Nepal's new government presented its annual policies in parliament on Sunday at a ceremony which for first time did not include the King, and the prime minister was also absent due to poor health.
Deputy Prime Minister Khadga Prasad Oli, addressed the legislature on behalf of 84-year-old Prime Minister Girija Prasad Koirala, who has been in hospital since last week with pneumonia.
"The government is committed to establishing sustainable peace in the country by ending the decade-long violent conflict," Oli said, referring to the Maoist insurgency in which more than 13,000 people have died.
The parliament, reinstated by King Gyanendra in April after pro-democracy protests in which at least 18 people died, recently stripped the king of his legislative roles and took over his control of the army.
In previous years, King Gyanendra, who turned 60 on Friday, delivered the annual address outlining government policy and programmes.
But on Sunday, the ornate throne from where the king used to sit had been removed and a big national flag stood in its place.
The new multi-party government and the Maoists have been observing a ceasefire since the king ended his absolute rule.
Koirala, in a landmark meeting with rebel chief Prachanda, agreed in June to set up an interim cabinet including the guerrillas to oversee elections for an assembly to prepare a new constitution and decide the future of monarchy.
The Maoists say the King must abdicate or face execution.

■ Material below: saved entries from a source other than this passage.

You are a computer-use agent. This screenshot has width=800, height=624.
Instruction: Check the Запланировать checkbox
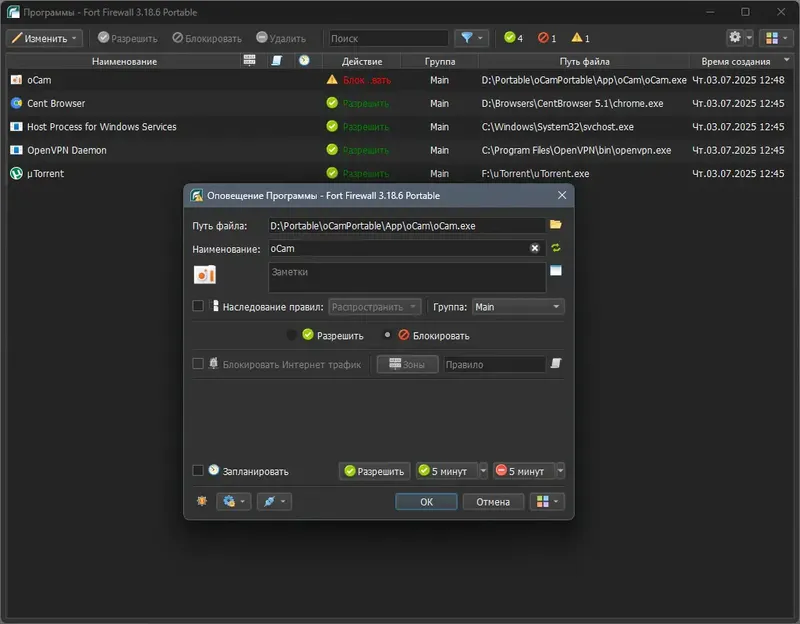click(198, 470)
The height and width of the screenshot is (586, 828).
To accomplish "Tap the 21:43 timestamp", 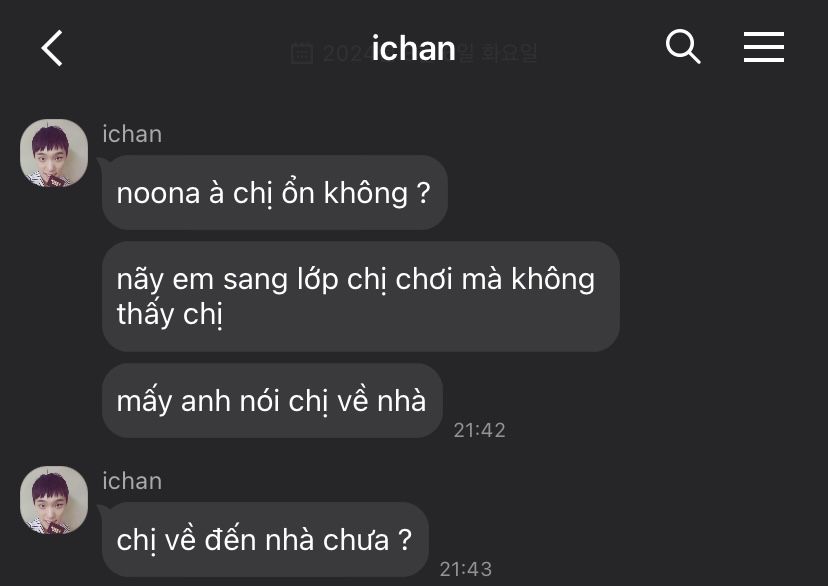I will (x=466, y=569).
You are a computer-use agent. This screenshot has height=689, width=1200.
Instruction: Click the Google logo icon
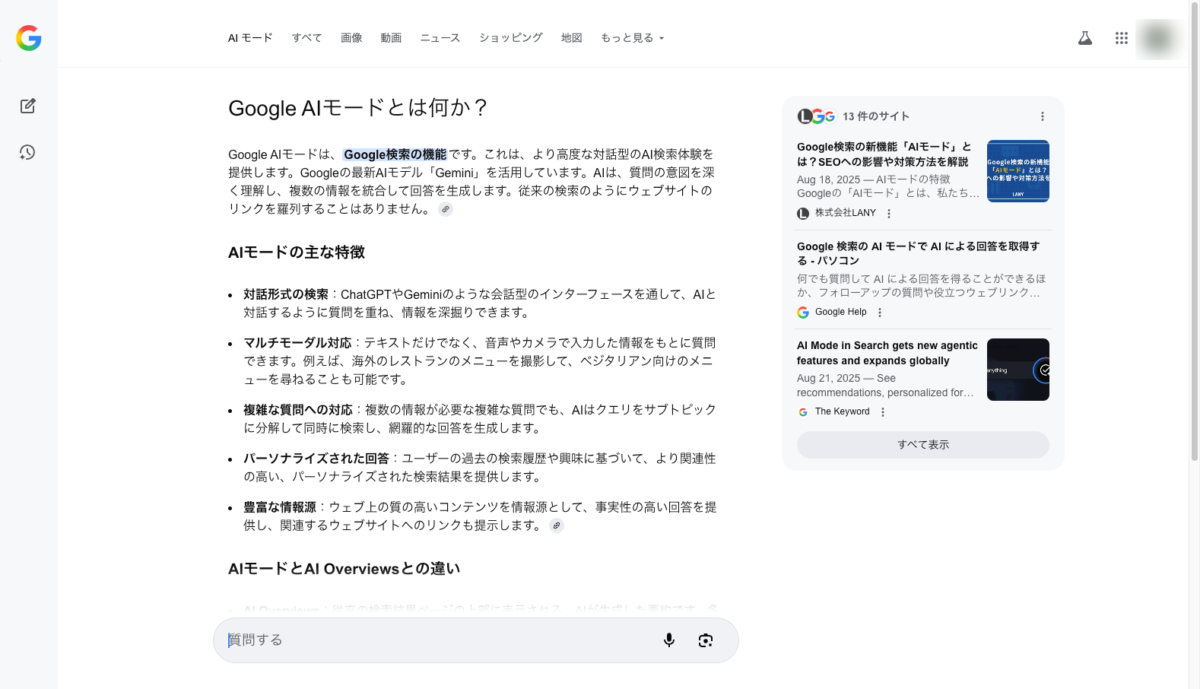point(28,39)
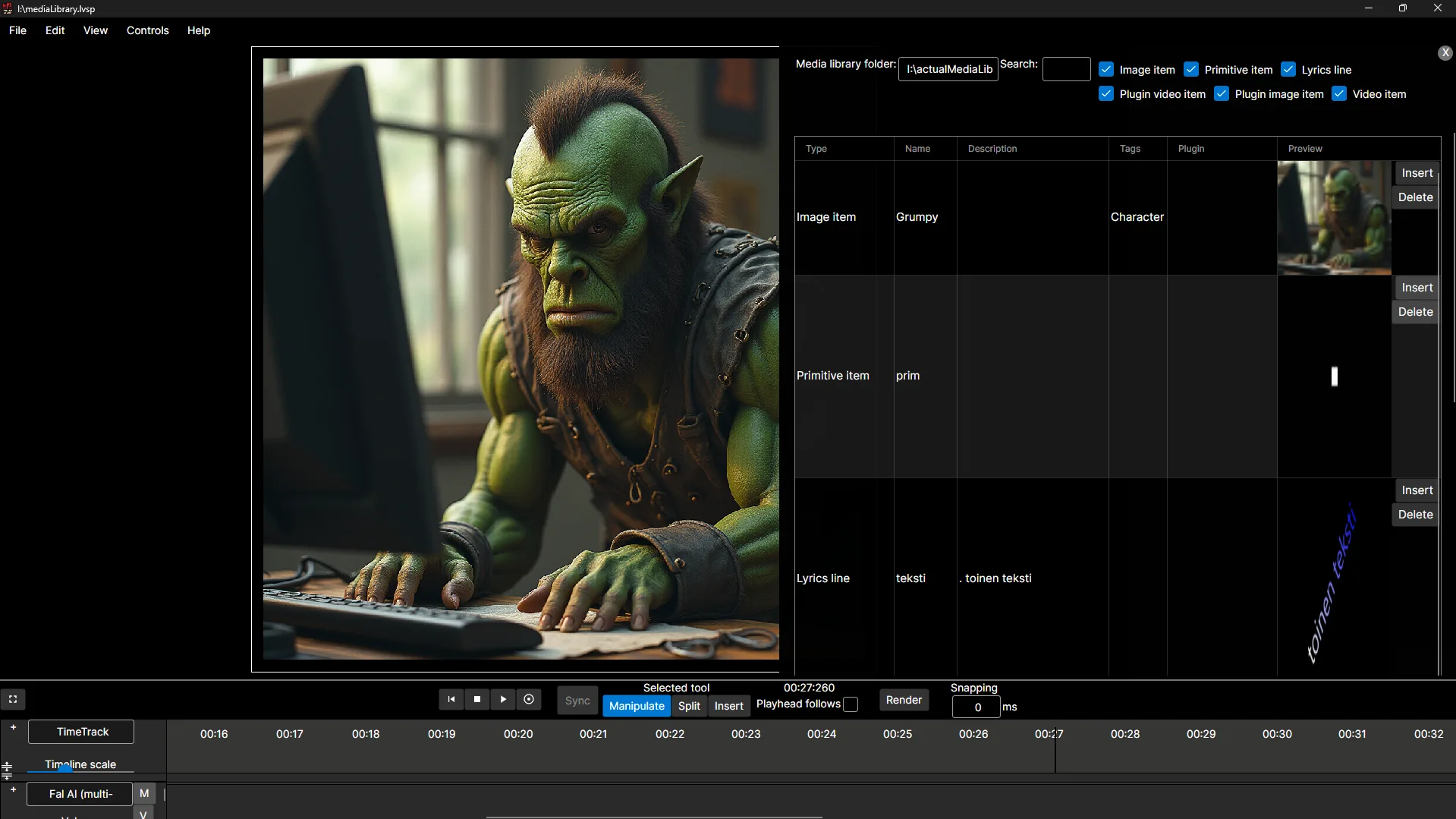Viewport: 1456px width, 819px height.
Task: Toggle the Lyrics line filter checkbox
Action: pos(1288,69)
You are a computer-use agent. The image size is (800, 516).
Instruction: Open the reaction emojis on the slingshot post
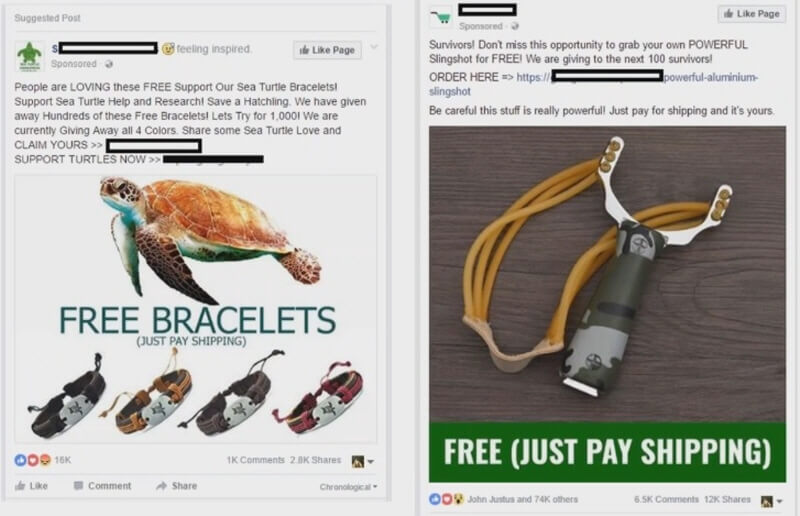(446, 499)
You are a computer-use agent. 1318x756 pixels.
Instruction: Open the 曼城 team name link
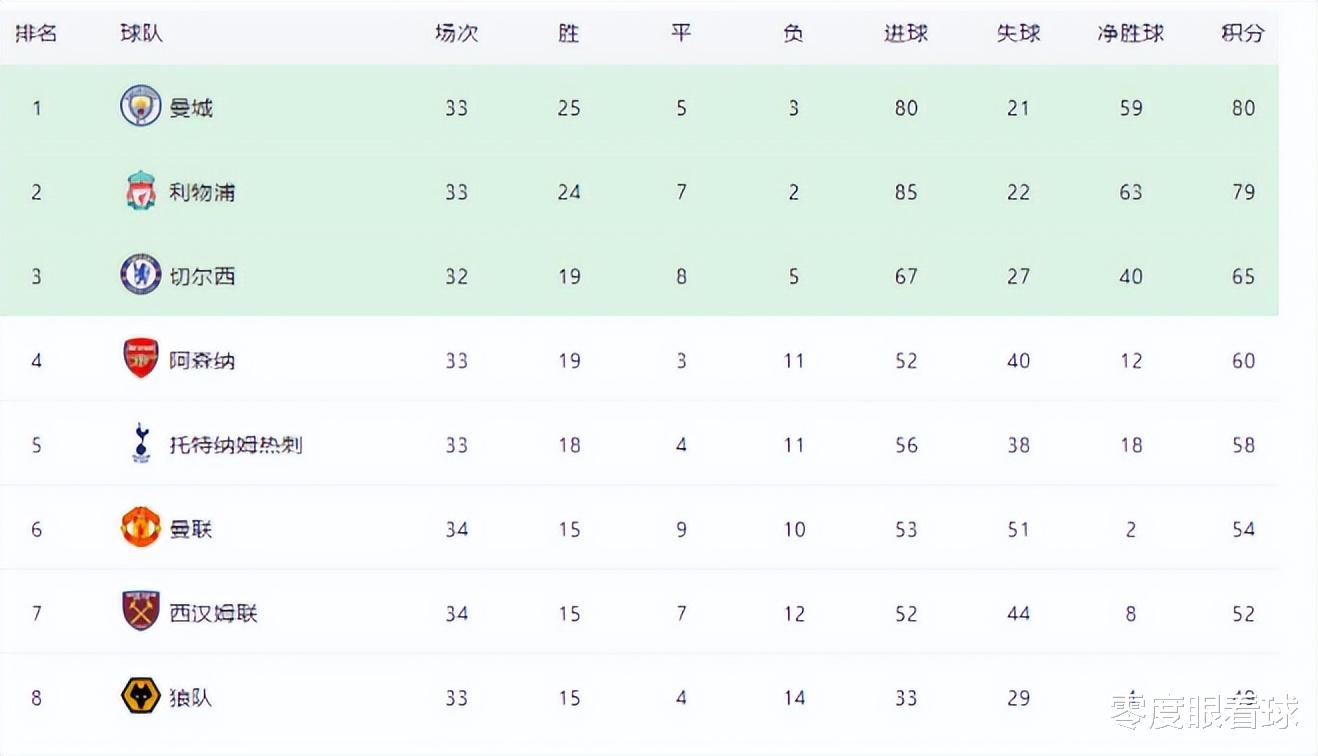191,108
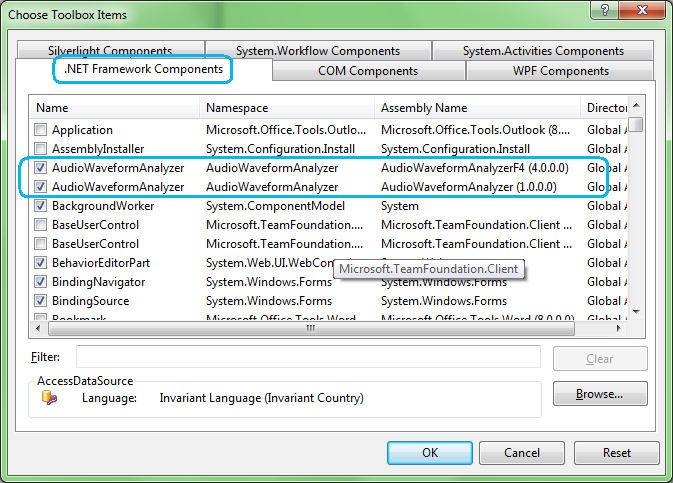The height and width of the screenshot is (483, 673).
Task: Open the System.Workflow Components tab
Action: click(x=318, y=51)
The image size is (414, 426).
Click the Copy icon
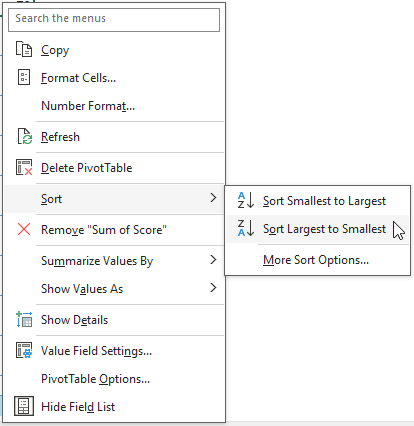point(24,49)
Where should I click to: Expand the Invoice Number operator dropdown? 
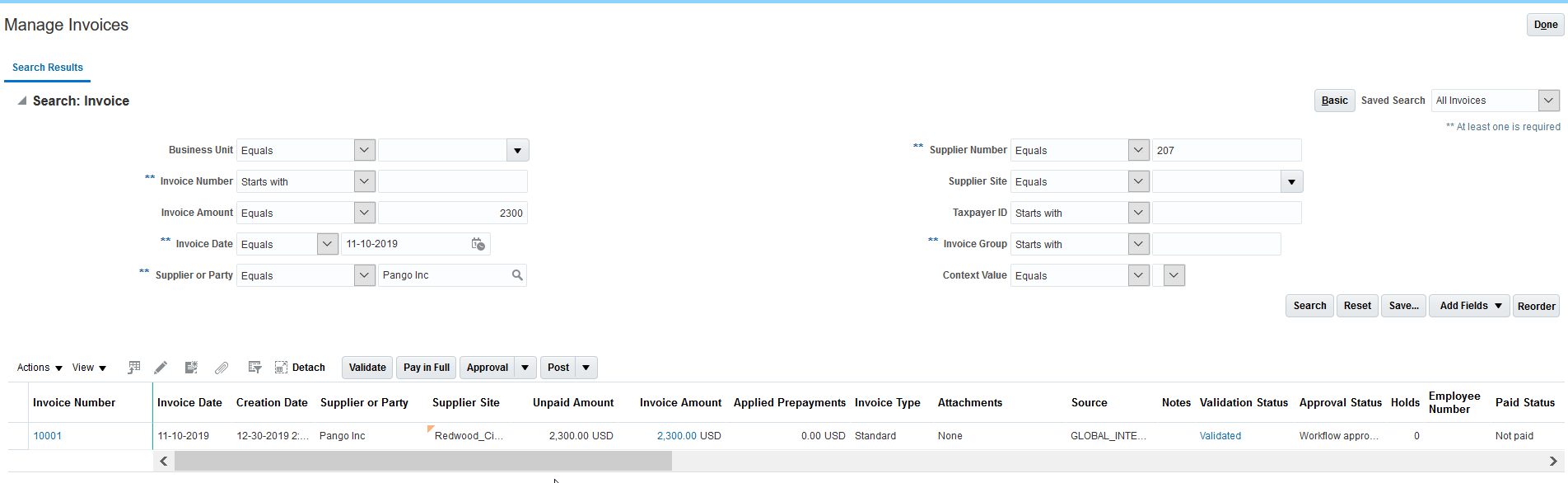(364, 181)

But some, including the ailing Koirala, see a ceremonial role for the monarchy in deeply traditional Nepal.
"Given the present situation that the Communist Party of Nepal (Maoist) is engaged with the government of Nepal in a peace process to come to the path of peaceful multi-party competition by giving up arms, it becomes a pious duty of all of us to take a step at a quicker pace in the direction towards establishing peace," Oli told the chamber.
Last week, the government invited the United Nations to monitor weapons held by rebels and government troops ahead of assembly elections expected in 2007.
Nepal's main political parties and the Maoists struck a deal in November under which the guerrillas committed themselves to rejoin the political mainstream.
Officials said Nayan Bahadur Khatri, chief of the National Human Rights Commission and Keshav Raj Rajbhandari, chief election commissioner of Nepal, resigned on Sunday.
Khatri was appointed by the ousted royalist government headed by the king while Rajbhandari was criticised by political parties for holding this year's municipal elections seen as a ploy by the king to legitimise his rule.
The main political parties and the Maoists boycotted the February polls for 58 municipal assemblies.